Os grandes Museus, que se encontravam na parte oriental do tempo dos soviéticos, não puderam ser visitados porque estão
Quando do Muro, o centro do Berlim antigo, o Alexanderplatz, estava completamente degradado. Hoje voltou a ser um dos vários centros nevrálgicos da cidade, onde estão a construir grandes edifícios, como hotéis, bancos, etc. Outra zona oriental, encontrada completamente abandonada, a Potsdamerplatz, era uma espécie de “Terra de Ninguém”. Depois da queda do Muro, mereceu a atenção dos maiores arquitectos e engenheiros do mundo, e nela surgiu o gigantesco e moderníssimo Sony Center, autêntica obra-prima das novas tecnologias, principalmente no que respeita à arquitectura.
Quanto à parte ocidental, Berlim continua a ser um enorme e muito bem cuidado jardim, com parques e até verdadeiras florestas dentro da cidade, como o Tiergarten, atravessado por um longo canal navegável, Landwehr Kanal, serpenteando dentro dela e formando imensos lagos e laguinhos.
Todas as avenidas e ruas possuem faixas próprias para ciclistas, nas quais o peão deve ser cuidadoso, tal o movimento de bicicletas. Até pode ser “atropelado” por alguma, pois andam com aceitável velocidade...
Toda a cidade, seja nas ruas, seja nos Centros Comerciais, seja nos Museus, em todo o lado, é percorrida por verdadeiros “formigueiros humanos”, frase a que tua Prima Cristina achou imensa graça quando a empreguei. Ela não se cansou de tirar fotografias e de filmar e até escreveu um Diário de Viagem.
O verdadeiro Centro da parte Ocidental continua a ser a zona do Zoo, onde confluem muitas linhas ferroviárias e grande parte das carreiras de autocarros. É ali que encontramos o Europa Center e o Ka De We de que já falei e a famosa ruína da Igreja Kaiser-Wilhelm-Gedächtniskirche, que considero o símbolo de Berlim, como a Torre de Belém é para Lisboa.
Outro dos símbolos é a célebre Porta de Brandeburgo, para lá da qual não se podia passar no tempo dos soviéticos, mas hoje, restaurada e totalmente aberta e animada de gente.

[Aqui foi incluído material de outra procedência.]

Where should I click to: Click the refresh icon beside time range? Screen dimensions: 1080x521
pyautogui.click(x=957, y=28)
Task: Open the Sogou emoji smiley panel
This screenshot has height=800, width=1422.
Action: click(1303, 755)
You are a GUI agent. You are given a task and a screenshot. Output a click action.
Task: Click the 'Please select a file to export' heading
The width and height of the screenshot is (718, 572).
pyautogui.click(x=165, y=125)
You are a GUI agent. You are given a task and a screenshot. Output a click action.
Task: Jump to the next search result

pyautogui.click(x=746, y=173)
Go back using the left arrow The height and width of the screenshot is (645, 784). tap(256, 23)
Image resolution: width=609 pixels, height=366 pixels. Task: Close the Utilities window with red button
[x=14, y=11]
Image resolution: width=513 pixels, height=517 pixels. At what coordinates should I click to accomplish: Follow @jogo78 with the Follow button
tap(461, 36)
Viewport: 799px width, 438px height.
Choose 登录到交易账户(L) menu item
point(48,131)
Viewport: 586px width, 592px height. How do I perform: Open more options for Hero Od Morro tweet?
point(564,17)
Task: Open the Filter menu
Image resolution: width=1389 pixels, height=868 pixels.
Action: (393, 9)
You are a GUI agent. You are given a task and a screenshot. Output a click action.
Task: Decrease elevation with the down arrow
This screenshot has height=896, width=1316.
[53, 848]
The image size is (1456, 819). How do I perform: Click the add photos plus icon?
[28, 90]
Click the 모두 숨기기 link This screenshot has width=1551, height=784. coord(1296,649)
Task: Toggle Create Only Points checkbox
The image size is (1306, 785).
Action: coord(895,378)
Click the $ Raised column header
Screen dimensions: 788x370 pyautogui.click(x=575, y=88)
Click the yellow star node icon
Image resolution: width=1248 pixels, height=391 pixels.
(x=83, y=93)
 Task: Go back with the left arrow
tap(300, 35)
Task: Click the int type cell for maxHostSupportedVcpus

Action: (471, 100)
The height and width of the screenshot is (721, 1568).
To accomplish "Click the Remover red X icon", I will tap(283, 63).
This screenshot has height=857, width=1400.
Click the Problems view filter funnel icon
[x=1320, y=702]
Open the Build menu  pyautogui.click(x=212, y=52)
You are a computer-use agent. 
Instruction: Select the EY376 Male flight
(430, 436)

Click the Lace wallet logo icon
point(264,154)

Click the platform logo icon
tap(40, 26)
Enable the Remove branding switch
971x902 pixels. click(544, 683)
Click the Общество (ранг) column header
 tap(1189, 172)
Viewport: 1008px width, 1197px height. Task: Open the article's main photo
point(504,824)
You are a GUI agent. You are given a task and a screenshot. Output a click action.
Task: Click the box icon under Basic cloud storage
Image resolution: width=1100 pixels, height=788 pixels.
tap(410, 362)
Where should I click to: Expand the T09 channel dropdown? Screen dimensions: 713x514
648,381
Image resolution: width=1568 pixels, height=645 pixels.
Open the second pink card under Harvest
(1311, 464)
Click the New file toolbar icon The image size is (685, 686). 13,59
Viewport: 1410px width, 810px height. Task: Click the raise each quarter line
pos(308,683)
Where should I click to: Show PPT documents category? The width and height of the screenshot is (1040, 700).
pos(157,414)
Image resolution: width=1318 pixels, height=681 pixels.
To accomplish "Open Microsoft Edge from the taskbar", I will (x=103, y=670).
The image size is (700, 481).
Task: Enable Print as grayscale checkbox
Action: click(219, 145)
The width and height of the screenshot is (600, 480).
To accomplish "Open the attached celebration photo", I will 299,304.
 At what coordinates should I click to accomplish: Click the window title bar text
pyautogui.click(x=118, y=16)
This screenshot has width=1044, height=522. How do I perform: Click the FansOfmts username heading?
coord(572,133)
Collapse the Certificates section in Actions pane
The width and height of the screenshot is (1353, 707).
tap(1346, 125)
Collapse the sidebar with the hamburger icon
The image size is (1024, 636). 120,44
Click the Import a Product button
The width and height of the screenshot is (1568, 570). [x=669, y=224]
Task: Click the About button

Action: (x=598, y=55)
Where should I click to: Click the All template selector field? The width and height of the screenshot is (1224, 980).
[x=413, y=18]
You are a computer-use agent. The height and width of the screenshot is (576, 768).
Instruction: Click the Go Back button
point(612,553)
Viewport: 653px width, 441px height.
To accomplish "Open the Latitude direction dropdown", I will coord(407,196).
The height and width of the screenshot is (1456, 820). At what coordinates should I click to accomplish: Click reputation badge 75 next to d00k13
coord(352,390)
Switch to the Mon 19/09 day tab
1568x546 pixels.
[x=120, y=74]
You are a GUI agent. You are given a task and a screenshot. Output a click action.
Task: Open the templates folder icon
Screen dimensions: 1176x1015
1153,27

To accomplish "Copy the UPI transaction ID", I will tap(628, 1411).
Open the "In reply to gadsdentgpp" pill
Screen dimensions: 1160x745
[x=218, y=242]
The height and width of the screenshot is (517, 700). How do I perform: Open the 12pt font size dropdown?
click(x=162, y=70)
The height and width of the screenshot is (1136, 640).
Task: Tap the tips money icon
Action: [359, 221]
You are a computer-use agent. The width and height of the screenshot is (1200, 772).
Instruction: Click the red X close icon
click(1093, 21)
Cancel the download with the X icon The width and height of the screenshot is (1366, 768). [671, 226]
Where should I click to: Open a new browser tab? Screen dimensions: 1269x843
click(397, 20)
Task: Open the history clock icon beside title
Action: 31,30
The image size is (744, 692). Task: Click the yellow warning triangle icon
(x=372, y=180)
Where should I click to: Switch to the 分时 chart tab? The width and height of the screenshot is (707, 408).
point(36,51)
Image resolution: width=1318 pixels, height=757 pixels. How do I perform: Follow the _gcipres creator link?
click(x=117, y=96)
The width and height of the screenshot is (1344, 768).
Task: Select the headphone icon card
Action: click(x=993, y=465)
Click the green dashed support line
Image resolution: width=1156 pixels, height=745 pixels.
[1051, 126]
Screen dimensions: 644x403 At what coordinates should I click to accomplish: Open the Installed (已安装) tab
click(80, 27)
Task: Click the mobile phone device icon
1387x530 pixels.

A ideia que nos ficou de Berlim é a de que a Alemanha continua a ser um forte motor da União Europeia, a que Portugal pertence, que aumentará ainda mais no futuro.
Quando fores mais crescido e andares no ensino secundário, vais ter ocasião de estudar a História de Portugal e não só. Material não te faltará, livros, programas de televisão, filmes e, principalmente, Internet. Aconselho-te vivamente a História Contemporânea, hoje tão mal estudada, porque é quase sempre dada à pressa no fim dos anos lectivos. Então terás uma visão mais ampla do que foram os horrores do nazismo, do sovietismo e do fascismo, regimes que vigoraram na maior parte das vidas dos teus Vóvós.
Beijinhos do Vôvô. A Vóvó diz que volta muito em breve.